I was taught to “go at” things. Studying, working, writing, organizing, yard work, house cleaning, sewing, reading, praying, fasting, . . . .You name it, in my childhood anything worth doing was worth doing fast and going at it hard.
The shaman with whom I trained decades ago had been a US Marine. Yeah, that was part of the appeal: twenty-two days of ceremonial fasting and praying alone in the wilderness; combat training in the daytime and nights of ceremony on the Mohave desert; martial arts testing to see if we could stay centred and focused no matter what. One of the student's leg broke during a test. We all heard the bone snap. She went to the hospital and we just kept at it.
I used to apply the “go at it” motto to everything including my spirituality.
Old habits die hard.
The last seven months have been the most sedentary of my life. (ME/CFS/FM flare plus a broken foot bone that took a very long time to heal) I recently decided to exercise to see if I can regain some strength. The problem is, if I “go at” exercise I risk crashing the next day and ending up in bed for a week or two. . . or ten.
But I have no sense of where the line is. How much is too much? I can feel fine in the moment and be unable to get out of bed the next day.
So, I consider something on the lightest side of reasonable (like four sets of twelve reps on the weight machine at the local community centre) and cut that in half. This is harder than it sounds. I can hear my brother telling me I’m a wimp, can feel my mother shaking her head in disgust. And I think- what’s the point? How can it have any impact to work this slowly and effortlessly?
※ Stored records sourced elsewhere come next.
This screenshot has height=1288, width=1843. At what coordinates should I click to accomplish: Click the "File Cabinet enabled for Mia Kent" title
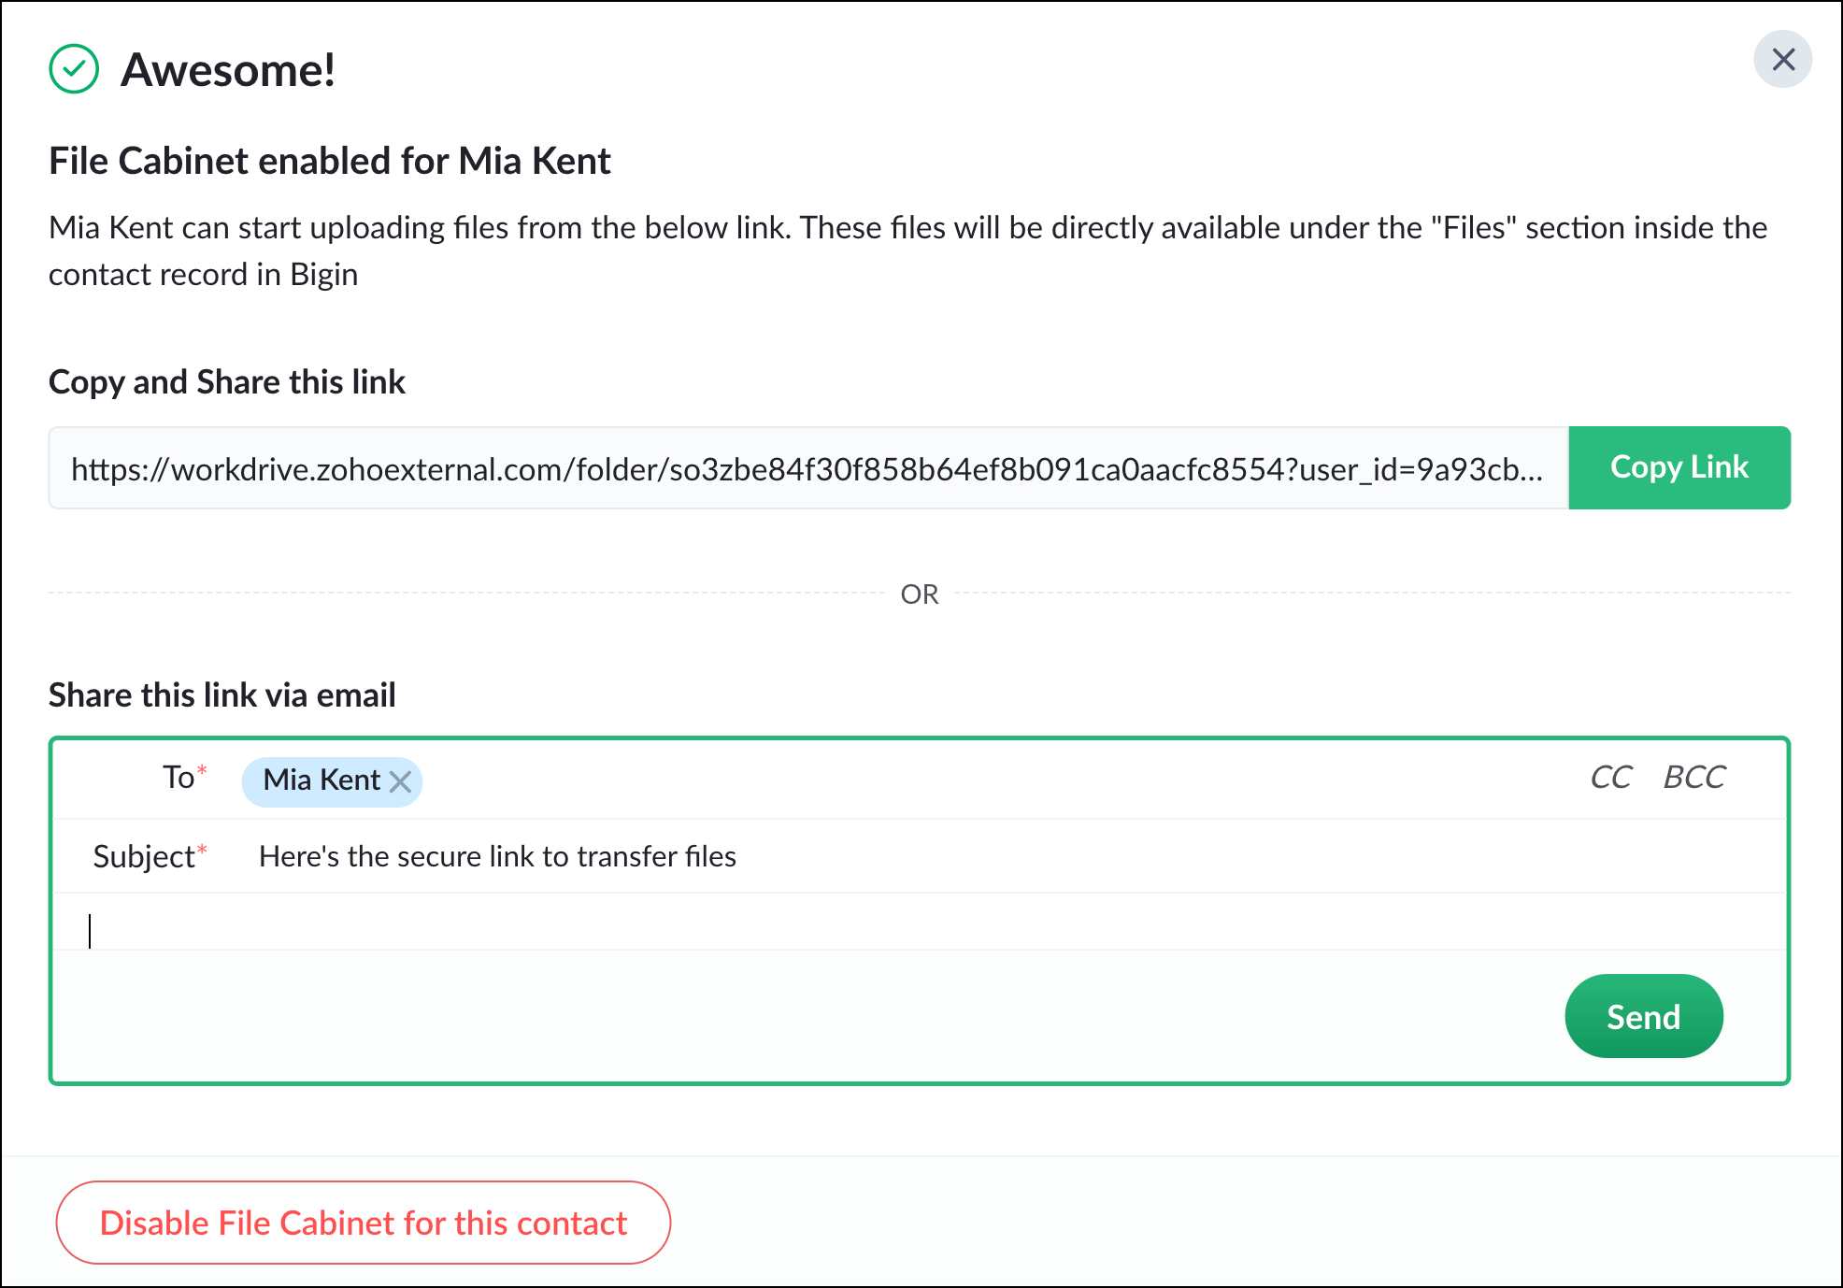[x=329, y=161]

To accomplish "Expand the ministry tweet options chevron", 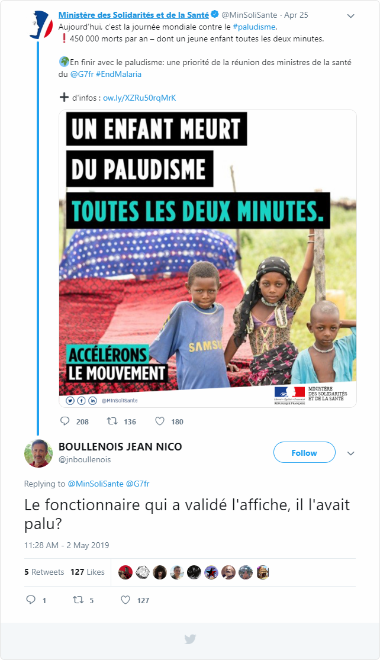I will click(350, 16).
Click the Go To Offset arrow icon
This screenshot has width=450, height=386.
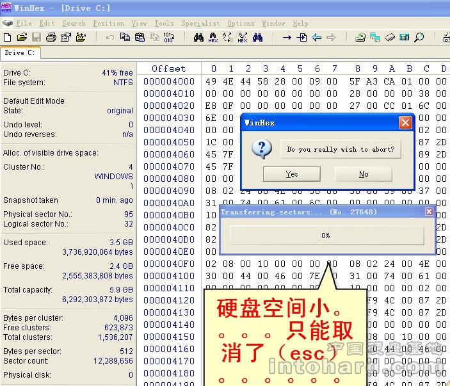287,38
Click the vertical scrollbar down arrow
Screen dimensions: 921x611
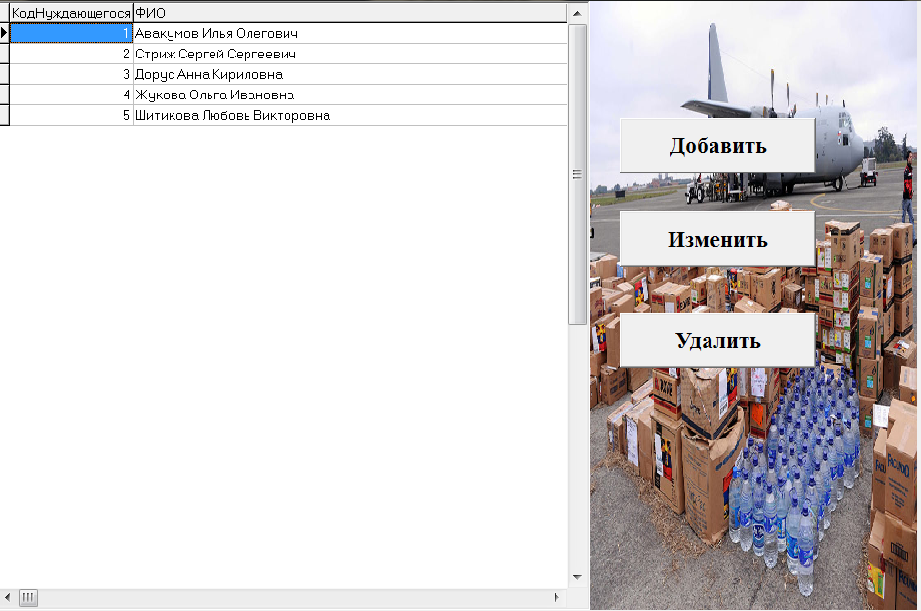click(x=577, y=577)
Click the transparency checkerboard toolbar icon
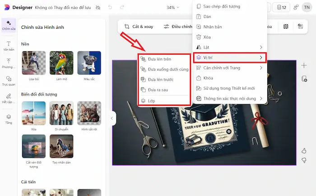This screenshot has height=196, width=316. (286, 27)
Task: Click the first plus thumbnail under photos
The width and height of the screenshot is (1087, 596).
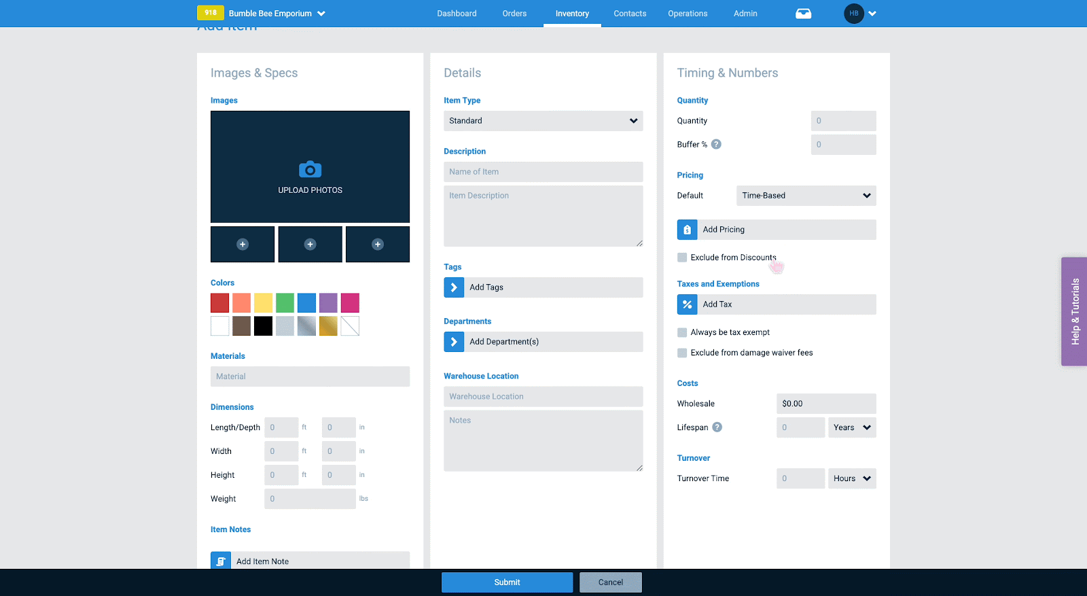Action: 243,245
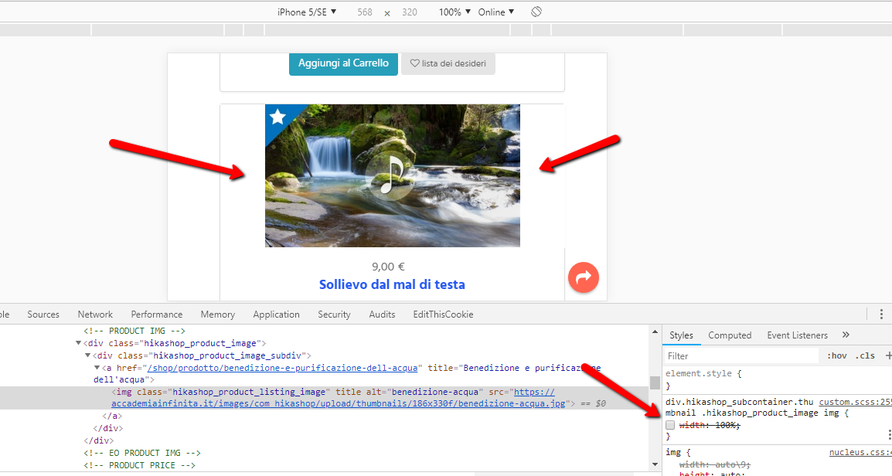Click the red share arrow floating button

[x=584, y=277]
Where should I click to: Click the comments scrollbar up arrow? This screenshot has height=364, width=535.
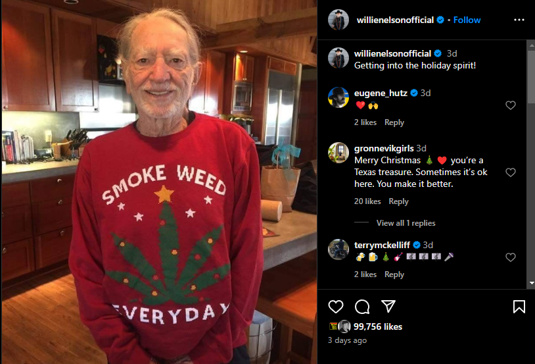532,45

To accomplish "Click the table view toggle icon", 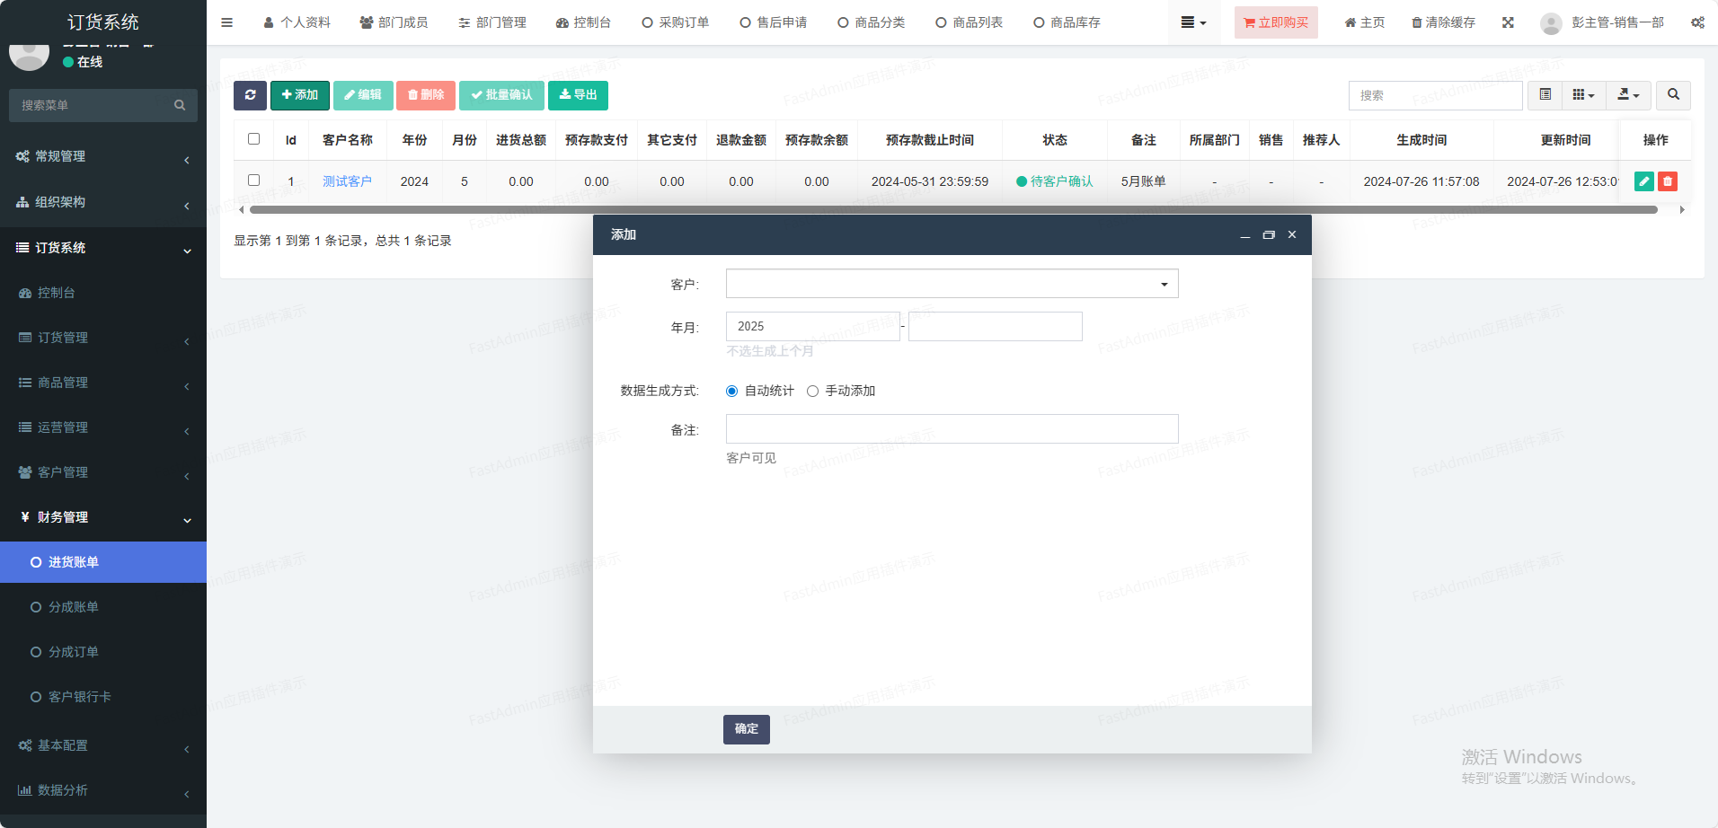I will [x=1545, y=95].
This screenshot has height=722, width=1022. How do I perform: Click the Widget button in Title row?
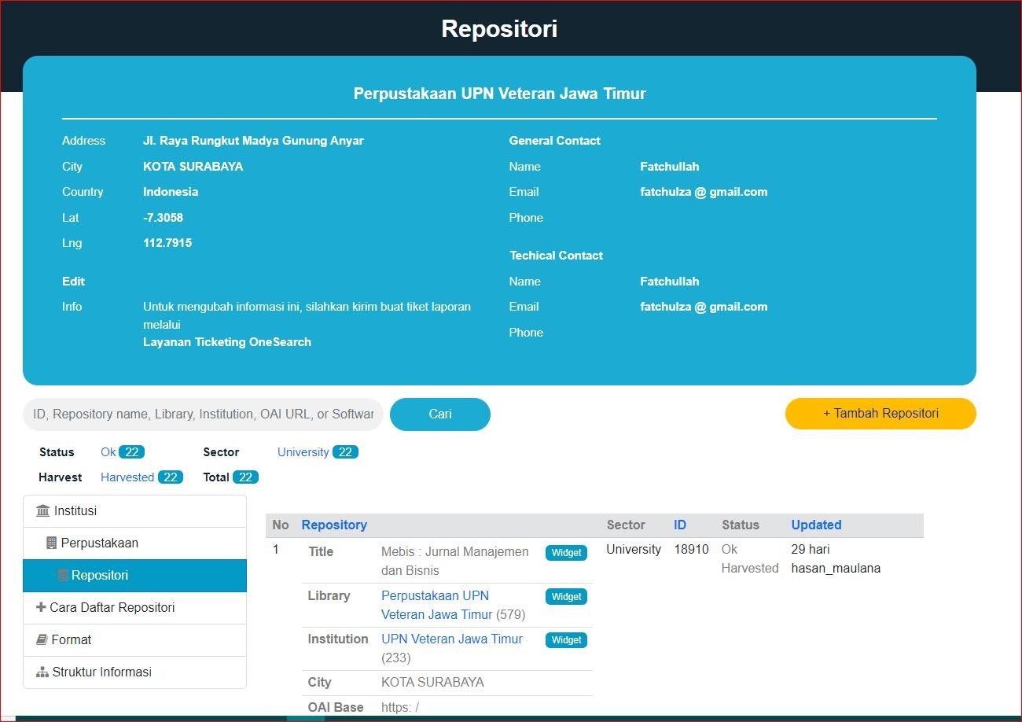tap(566, 553)
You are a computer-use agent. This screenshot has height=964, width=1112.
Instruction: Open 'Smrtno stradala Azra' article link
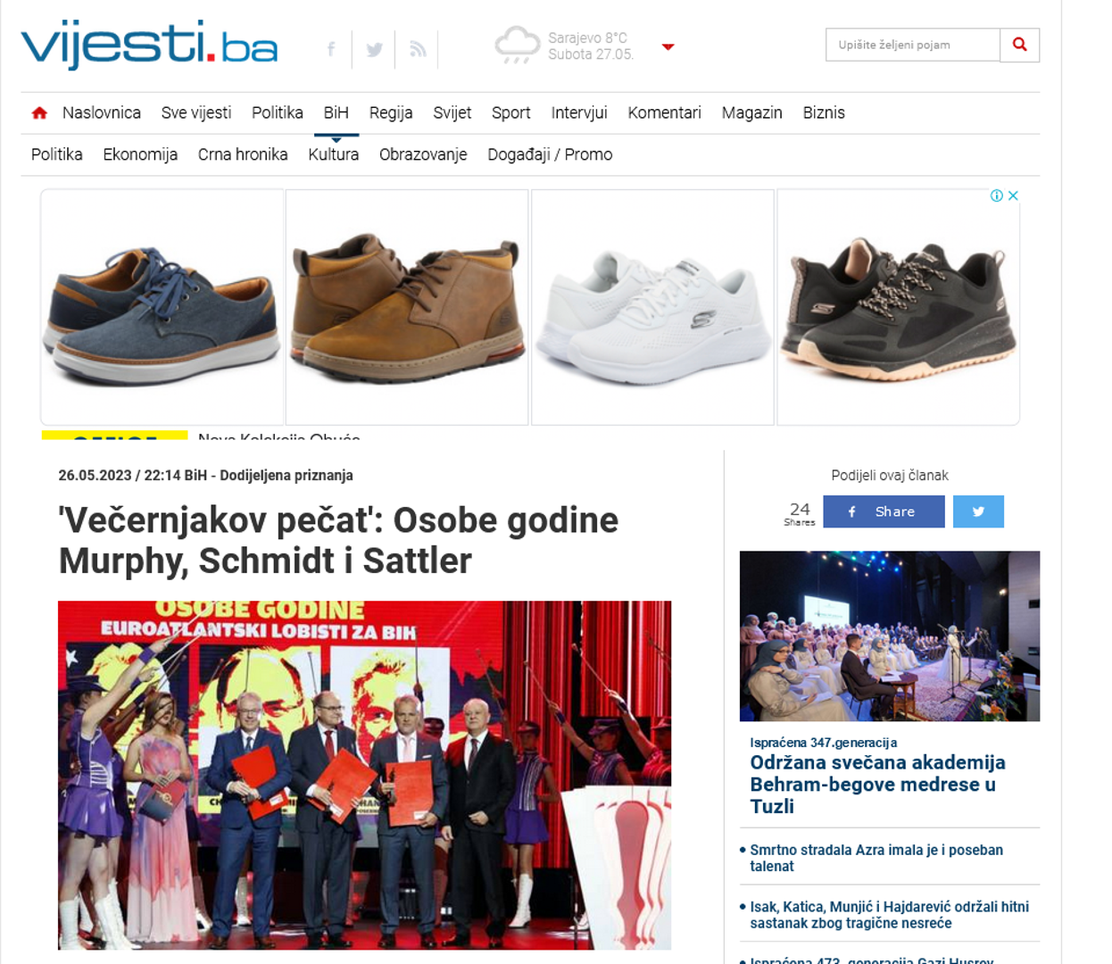tap(876, 858)
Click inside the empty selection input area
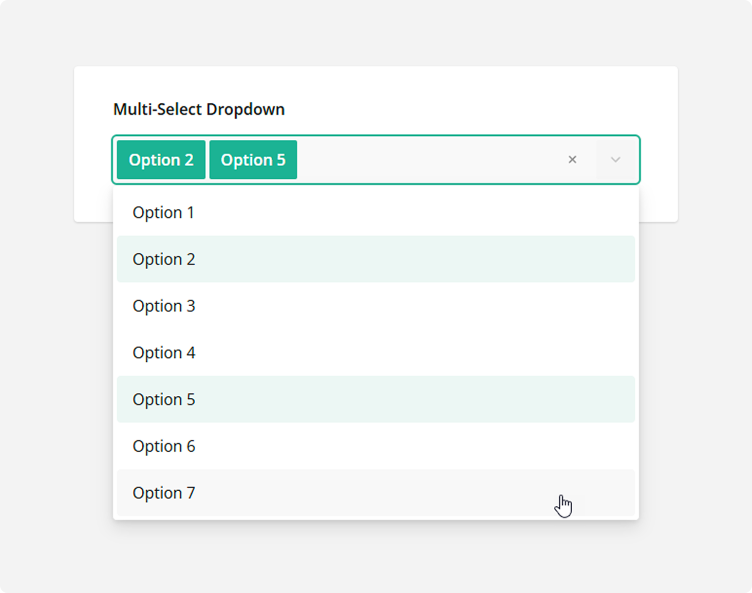 (x=429, y=159)
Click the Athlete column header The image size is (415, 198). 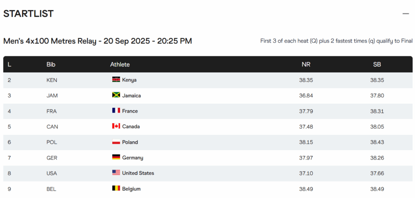point(120,64)
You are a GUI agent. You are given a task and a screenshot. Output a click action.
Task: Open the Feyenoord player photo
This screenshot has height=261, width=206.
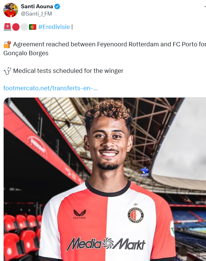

But here’s the thing: yesterday I noticed that I did not even break a sweat doing the twenty minute brisk walk I’d been doing for ten days. I thought I must have the wrong song on my headset, but nope. I had actually improved so much that the speed I was going felt effortless! How is this possible?
And I realized that not only was I taught that I needed to “go at” whatever I was doing in order to earn the right to be here and belong, I was also taught to believe that real gains were made (earned) only when we push ourselves.
And apparently that isn’t true!
I will increase my cardio. A little bit. Just enough to get my heart pumping a little. And I will stay at that new rate until my heart rate no longer increases at all.
What if we don’t have to try so hard?
What if pushing ourselves, pushes us right past the sweet spot of being fully here and present?
What if tenderness is more potent than toughness?
What if it’s not even that slow and steady wins the race, but that there simply is no race unless we create one? What if it’s not a marathon or a sprint. . . . but just a life lived as one small, brief and highly biodegradable human being?
What if what we have to offer is how we do whatever we are doing in this moment? And that is enough. ~Oriah
As always photos like this one from Karen Davis at Open Door Dreaming remind me of how the world creates beauty every day, effortlessly.